■ Extrait du document
========

Détail du tympan de la cathédrale Saint Lazare, Autun, Saône et Loire.
☞Repères documentaires
A la droite du Christ sont figurées les âmes des élus !
Alors le Roi dira à ceux qui seront à sa droite :"Venez ,les bénis de mon Père, recevez en héritage le Royaume préparé pour vous depuis la fondation du monde. Car j'avais faim et vous m'avez donné à manger; j'avais soif, et vous m'avez donné à boire ; j'étais un étranger, et vous m'avez accueilli ; j'étais nu, et vous m'avez habillé ; j'étais malade, et vous m'avez visité ; j'étais en prison, et vous êtes venus jusqu'à moi".
Alors les justes lui répondront :"Seigneur, quand est-ce que nous t'avons vu…? tu avais donc faim, et nous t'avons nourri ? tu avais soif et, et nous t'avons donné à boire ? tu étais étranger et nous t'avons accueilli ? tu étais nu, et vous t'avons habillé ? tétais malade ou en prison.Quand sommes-nous nus jusqu'à toi? Et le Roi leur répondra : "Amen, je vous le dis : chaque fois que vous l'avez fait à l'un de ces plus petits de mes frères, c'est à moi que vous l'avez fait !" Matthieu 25, 34-40
Le Christ se solidarise avec la condition des plus pauvres, ces hommes et femmes humbles. Le juge divin qui vient auréolé de gloire procéder au jugement des populations, nations et de chacun demande à être identifié dans la figure des plus humbles.
Une double conséquence peut être tirée : d'une part, l'indifférence est honnie, le salut se joue devant la misère d'autrui, de l'autre, les actes évoqués sont d'une grande simplicité. Nulle nécessité d'une connaissance approfondie de la Bonne nouvelle pour répondre à ces exigences posées par le juge divin. Il n'est pas davantage possible d'invoquer son incompétence, son manque d'instruction.
Le programme de vie proposé s'appuie sur la satisfaction des besoins de base de tous. Ce que Daniel Marguerat résume fortement en disant que la seule question qui nous sera posée sera : avons-nous été humains ? " (2012, p. 109).

========

■ Données fournies
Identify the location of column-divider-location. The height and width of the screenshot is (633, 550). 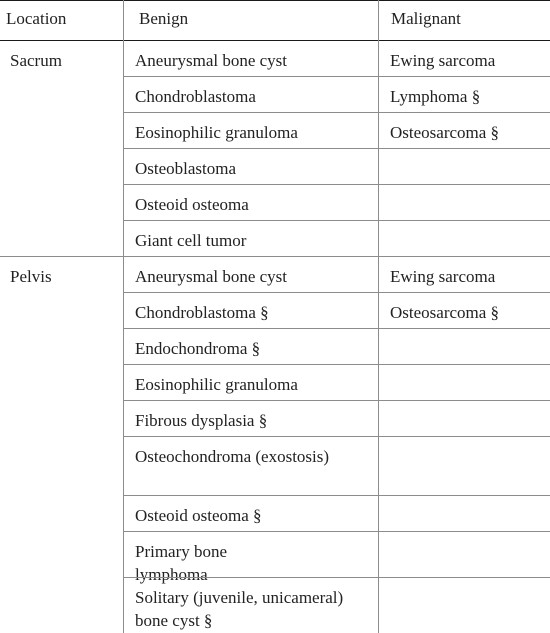
(124, 316).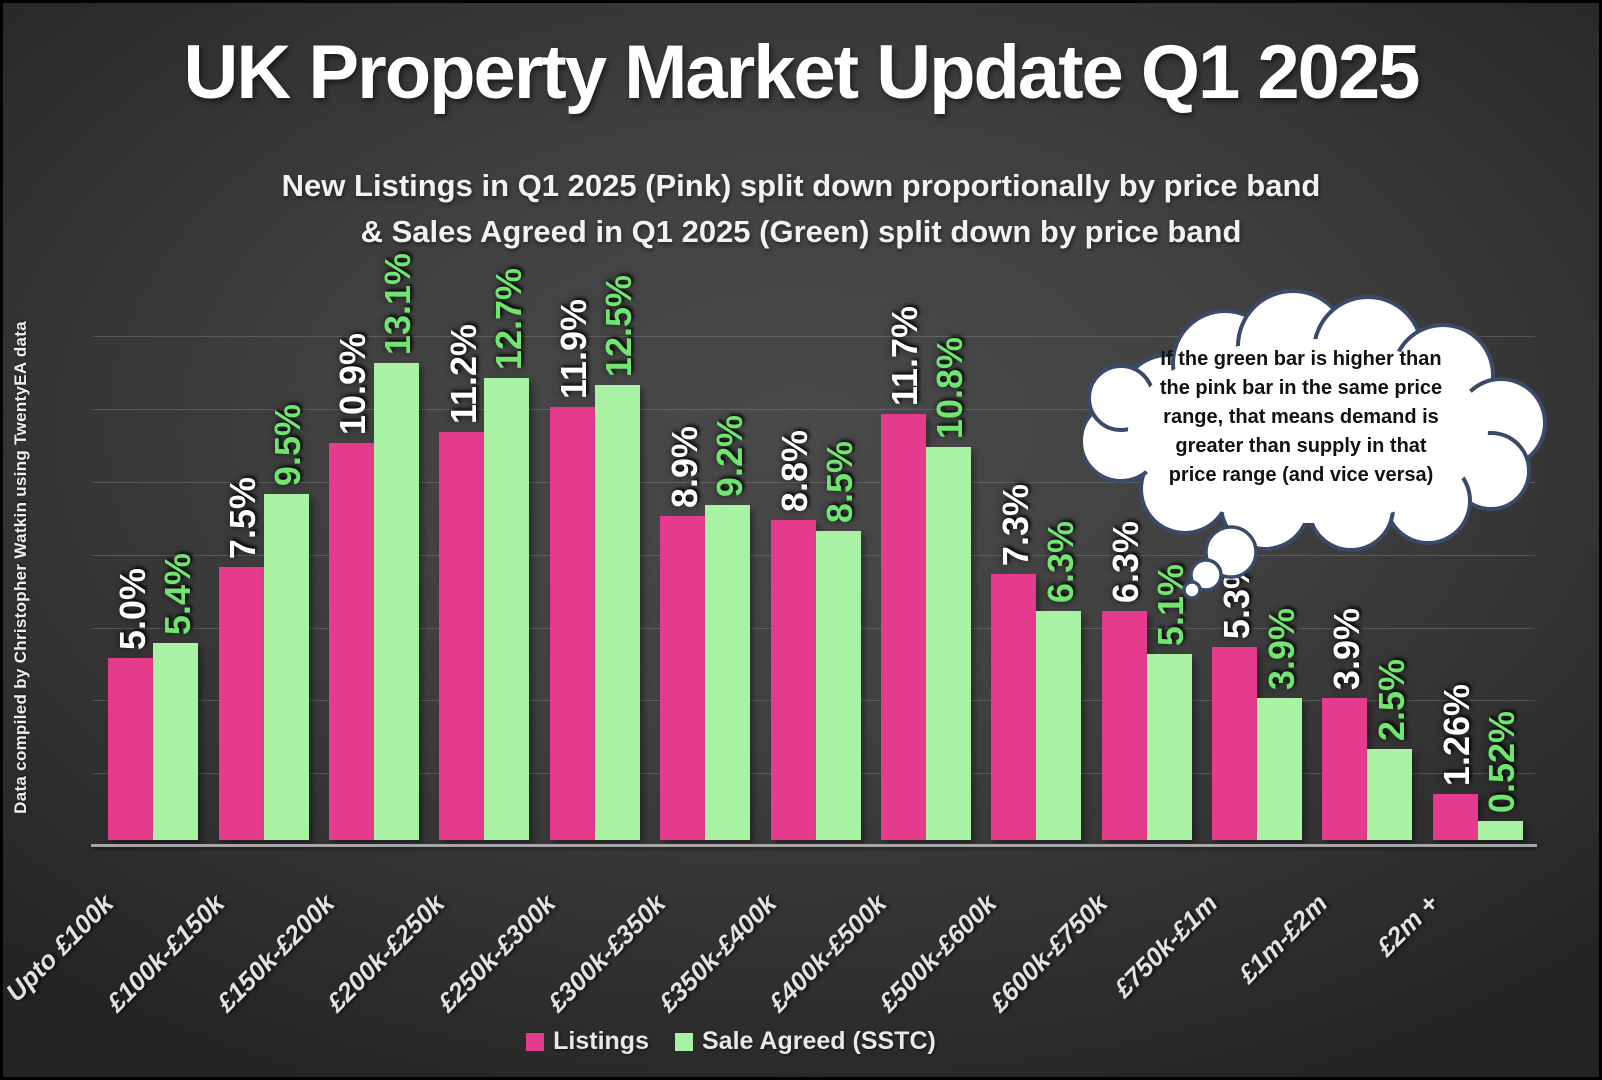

========

■ Travail demandé
1. Réécrivez le passage de l'extrait consacré au tympan d'Autun qui va de « Le programme de » jusqu'à « (2012, p. 109). » inclus, en substituant « projet de vie » à « programme de vie ».
2. Répondez aux questions suivantes à partir de l'extrait consacré au tympan d'Autun.
(a) Dans quelle ville et dans quel département se trouve la cathédrale Saint Lazare ?
(b) Quelle référence biblique accompagne la parole du Roi et la réponse des justes ?
(c) D'après Daniel Marguerat, quelle sera la seule question qui nous sera posée ?
3. Dans l'extrait consacré au tympan d'Autun, relevez toutes les situations dans lesquelles le Roi dit s'être trouvé lorsqu'il s'adresse à ceux qui sont à sa droite.
Appuyez-vous uniquement sur l'extrait consacré au tympan d'Autun.

■ Réponses par consigne
1.
Le projet de vie proposé s'appuie sur la satisfaction des besoins de base de tous. Ce que Daniel Marguerat résume fortement en disant que la seule question qui nous sera posée sera : avons-nous été humains ? " (2012, p. 109).

2.
(a) À Autun, en Saône et Loire.
(b) Matthieu 25, 34-40.
(c) « avons-nous été humains ? »

3. avoir faim ; avoir soif ; être un étranger ; être nu ; être malade ; être en prison